Um gegenzusteuern, lassen sich die physiologisch günstigen früheren Hungerphasen durch Fastentherapien simulieren. Während des Fastens muss der Körper seinen Stoffwechsel umstellen, und zwar typischerweise von Zucker- auf Fettverbrennung. Dieser Fettabbau begünstige den Aufbau bestimmter Energieträger, die zum Beispiel für die Energieversorgung des Gehirns Verwendung finden, sagte Herzig dazu: „Unter dem Einfluss bestimmter Hungerhormone wie Glukagon oder Kortisol nutzt der Körper den Fettabbau und bei sehr langem Hungern auch den Eiweißabbau, um die Zuckerproduktion in der Leber anzukurbeln.
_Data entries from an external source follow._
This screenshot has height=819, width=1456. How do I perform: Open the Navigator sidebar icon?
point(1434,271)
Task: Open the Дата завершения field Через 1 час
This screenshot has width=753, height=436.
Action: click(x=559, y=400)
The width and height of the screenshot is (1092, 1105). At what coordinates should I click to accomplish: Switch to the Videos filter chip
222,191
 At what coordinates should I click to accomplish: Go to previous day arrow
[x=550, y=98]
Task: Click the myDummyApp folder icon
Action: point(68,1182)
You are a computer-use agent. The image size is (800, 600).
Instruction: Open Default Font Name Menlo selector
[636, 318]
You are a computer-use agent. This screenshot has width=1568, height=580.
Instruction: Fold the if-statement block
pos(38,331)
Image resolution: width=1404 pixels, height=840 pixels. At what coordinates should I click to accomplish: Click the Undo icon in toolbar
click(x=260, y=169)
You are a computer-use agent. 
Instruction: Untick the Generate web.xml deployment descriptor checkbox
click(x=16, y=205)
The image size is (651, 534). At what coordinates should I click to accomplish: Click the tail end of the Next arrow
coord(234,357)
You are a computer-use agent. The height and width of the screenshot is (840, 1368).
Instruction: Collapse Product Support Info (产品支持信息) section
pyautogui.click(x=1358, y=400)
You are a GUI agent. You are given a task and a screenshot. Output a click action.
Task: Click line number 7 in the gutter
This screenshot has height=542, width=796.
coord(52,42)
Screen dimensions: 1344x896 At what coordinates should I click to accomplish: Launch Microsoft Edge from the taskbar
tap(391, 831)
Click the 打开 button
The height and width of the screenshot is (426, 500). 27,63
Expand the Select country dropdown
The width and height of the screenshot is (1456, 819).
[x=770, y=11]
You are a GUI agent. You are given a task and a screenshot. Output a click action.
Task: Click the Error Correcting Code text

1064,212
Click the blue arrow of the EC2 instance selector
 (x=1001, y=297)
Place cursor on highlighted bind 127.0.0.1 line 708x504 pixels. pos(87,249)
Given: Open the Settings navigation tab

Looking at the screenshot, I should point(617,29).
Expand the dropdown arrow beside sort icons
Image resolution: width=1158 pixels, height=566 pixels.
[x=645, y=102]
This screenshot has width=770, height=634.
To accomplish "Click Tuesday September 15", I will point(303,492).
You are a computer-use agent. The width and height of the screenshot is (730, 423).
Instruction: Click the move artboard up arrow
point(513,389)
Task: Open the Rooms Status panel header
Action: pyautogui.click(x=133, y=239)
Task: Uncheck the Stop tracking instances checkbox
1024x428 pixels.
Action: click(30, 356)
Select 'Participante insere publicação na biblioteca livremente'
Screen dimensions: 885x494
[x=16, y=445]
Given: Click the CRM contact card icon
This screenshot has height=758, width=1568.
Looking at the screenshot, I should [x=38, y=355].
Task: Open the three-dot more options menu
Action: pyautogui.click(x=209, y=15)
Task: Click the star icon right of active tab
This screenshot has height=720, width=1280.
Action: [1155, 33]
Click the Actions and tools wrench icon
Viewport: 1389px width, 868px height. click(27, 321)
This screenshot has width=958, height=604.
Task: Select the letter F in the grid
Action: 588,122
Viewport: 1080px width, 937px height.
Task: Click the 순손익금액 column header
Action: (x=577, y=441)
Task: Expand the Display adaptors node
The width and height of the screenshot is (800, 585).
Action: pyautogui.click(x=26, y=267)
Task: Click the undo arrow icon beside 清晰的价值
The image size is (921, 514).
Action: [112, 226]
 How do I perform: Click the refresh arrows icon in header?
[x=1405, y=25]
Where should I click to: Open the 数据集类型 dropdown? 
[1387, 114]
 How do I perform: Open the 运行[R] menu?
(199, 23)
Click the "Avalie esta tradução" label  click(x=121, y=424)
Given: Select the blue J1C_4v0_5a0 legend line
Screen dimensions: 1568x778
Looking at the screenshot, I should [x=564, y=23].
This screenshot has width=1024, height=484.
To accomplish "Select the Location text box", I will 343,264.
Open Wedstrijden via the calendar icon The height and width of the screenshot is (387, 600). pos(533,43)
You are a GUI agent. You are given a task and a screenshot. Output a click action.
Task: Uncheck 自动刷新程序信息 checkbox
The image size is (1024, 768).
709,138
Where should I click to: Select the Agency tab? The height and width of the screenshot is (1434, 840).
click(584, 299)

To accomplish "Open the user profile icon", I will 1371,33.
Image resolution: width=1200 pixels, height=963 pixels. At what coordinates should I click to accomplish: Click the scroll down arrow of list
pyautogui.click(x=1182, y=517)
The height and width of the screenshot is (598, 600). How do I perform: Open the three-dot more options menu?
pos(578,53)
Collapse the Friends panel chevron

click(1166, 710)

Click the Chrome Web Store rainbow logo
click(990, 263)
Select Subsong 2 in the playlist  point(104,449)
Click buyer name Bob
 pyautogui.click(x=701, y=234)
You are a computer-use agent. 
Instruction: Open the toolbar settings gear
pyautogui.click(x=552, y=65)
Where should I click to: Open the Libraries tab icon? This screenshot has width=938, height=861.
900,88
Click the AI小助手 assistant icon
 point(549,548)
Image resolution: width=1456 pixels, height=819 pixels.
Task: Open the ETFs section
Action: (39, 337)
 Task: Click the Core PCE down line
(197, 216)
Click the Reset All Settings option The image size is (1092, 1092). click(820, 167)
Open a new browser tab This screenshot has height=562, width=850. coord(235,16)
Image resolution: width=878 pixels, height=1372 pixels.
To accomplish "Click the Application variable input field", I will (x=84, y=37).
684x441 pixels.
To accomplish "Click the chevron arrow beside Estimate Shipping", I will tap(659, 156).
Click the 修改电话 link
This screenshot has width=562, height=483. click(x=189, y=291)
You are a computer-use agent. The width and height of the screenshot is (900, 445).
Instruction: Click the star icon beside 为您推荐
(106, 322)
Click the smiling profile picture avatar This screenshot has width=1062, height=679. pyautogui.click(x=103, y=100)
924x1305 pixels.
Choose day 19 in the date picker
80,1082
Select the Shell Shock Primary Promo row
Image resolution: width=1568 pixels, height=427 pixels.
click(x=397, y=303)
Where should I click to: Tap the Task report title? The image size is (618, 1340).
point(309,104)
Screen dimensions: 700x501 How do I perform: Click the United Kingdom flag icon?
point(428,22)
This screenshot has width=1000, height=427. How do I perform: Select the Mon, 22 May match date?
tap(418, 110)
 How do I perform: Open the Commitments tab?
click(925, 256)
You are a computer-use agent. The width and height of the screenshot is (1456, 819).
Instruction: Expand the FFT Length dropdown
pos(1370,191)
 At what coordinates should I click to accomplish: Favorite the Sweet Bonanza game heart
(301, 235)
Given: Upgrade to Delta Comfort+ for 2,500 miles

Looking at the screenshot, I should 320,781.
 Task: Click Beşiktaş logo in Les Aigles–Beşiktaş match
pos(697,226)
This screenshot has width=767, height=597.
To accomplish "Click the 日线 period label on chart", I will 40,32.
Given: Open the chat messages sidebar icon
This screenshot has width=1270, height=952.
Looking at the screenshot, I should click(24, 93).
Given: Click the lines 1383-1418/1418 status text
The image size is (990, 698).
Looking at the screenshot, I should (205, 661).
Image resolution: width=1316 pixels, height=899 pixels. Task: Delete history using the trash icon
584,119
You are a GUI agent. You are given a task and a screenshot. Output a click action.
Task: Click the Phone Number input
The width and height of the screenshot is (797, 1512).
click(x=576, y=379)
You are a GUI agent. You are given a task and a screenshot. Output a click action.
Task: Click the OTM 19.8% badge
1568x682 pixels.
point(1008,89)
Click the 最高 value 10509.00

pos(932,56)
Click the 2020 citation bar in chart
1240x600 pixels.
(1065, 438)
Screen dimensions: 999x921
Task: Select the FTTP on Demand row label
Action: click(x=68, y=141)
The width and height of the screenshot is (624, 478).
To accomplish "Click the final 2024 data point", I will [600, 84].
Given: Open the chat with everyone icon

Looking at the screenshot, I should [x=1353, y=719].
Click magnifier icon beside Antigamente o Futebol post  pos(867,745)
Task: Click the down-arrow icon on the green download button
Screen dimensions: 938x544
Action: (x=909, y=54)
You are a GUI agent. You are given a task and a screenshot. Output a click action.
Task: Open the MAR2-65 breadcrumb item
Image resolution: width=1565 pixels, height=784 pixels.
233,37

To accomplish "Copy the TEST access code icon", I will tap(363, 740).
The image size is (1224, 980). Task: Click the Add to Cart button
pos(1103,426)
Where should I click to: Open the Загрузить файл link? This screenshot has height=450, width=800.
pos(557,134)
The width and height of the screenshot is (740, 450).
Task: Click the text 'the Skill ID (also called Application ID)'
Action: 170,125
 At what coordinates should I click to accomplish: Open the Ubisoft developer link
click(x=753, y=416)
Zudem werden auch Ketonkörper in der Leber gebildet, die dann zum Beispiel vom Gehirn als Energielieferant benutzt werden können“.

Molekulare Schalter für Hungerantwort erforscht

Sowohl die molekularen Grundlagen dieser Prozesse als auch die Auswirkungen künstlicher Hungerphasen oder -perioden werden erforscht. In den letzten Jahren wurden mehrere molekulare Schalter gefunden, welche die Hungerantwort in einzelnen Organen kontrollieren. Dazu gehört etwa der Fettstoffwechsel oder die Zuckerproduktion der Leber. „Manipulieren wir diese Schalter entsprechend, ist es möglich, bei Diabetes Typ 2 den Stoffwechsel zu verbessern“, erklärte Herzig.

Somit könne freiwilliges Fasten für viele Menschen je nach individueller Verfassung gesundheitsfördernd sein. Dennoch führe es nicht zwangsläufig zu einem Gewichtsabbau, betont er: „In jedem Fall zeigen sich aber positive Effekte wie eine Blutdrucksenkung und eine Verbesserung der Glukose- und Blutfettwerte.“ Belegt seien zudem eine vermehrte Autophagie, eine verbesserte Pankreas-Funktion und eine besser kontrollierte Insulinausschüttung. Auch die Gedächtnisleistung verbesserte sich. Hinzu kommt ein vermehrter Bewegungsdrang: „Wer in der Steinzeit hungerte, musste aktiv werden, um Nahrung zu suchen“, sagte Herzig dazu.

Fasten linderte diabetische Nephropathie

Eine klinische Studie des Universitätsklinikums Heidelberg und des Helmholtz Diabetes Centers München hat zudem ergeben, dass Hungerperioden bei existierenden Langzeitschäden des Diabetes sogar therapeutisch wirken können, zum Beispiel über eine Verbesserung der Nierenfunktion bei diabetischer Nephropathie.

Wie sieht das wissenschaftlich untersuchte Intervallfasten aus. Herzig nannte hier etwa ein Tag essen und ein Tag hungern oder auch zwei Tage pro Woche hungern und sonst normal zu essen. Die Effekte lassen sich allerdings nur so lange aufrecht erhalten, wie strukturiert gehungert wird, betonte Herzig. Wer ein Fastenprogramm beginnen möchte, sollte deshalb darauf achten, dass es sich ohne großen Verlust an Lebensqualität in den Alltag einbauen lässt. Er empfiehlt zum Beispiel, auf das Frühstück zu verzichten und täglich nur in einer Zeitspanne von sechs bis zehn Stunden zu essen.

Jeder ausgewachsene Mensch kann fasten, betont Herzig. Er weist hierzu allerdings auf fehlende Studiendaten bei Kindern und Jugendlichen hin sowie bei alten Menschen. Kontraindiziert sei das Fasten zum Beispiel bei Kachexie, etwa von Krebspatienten.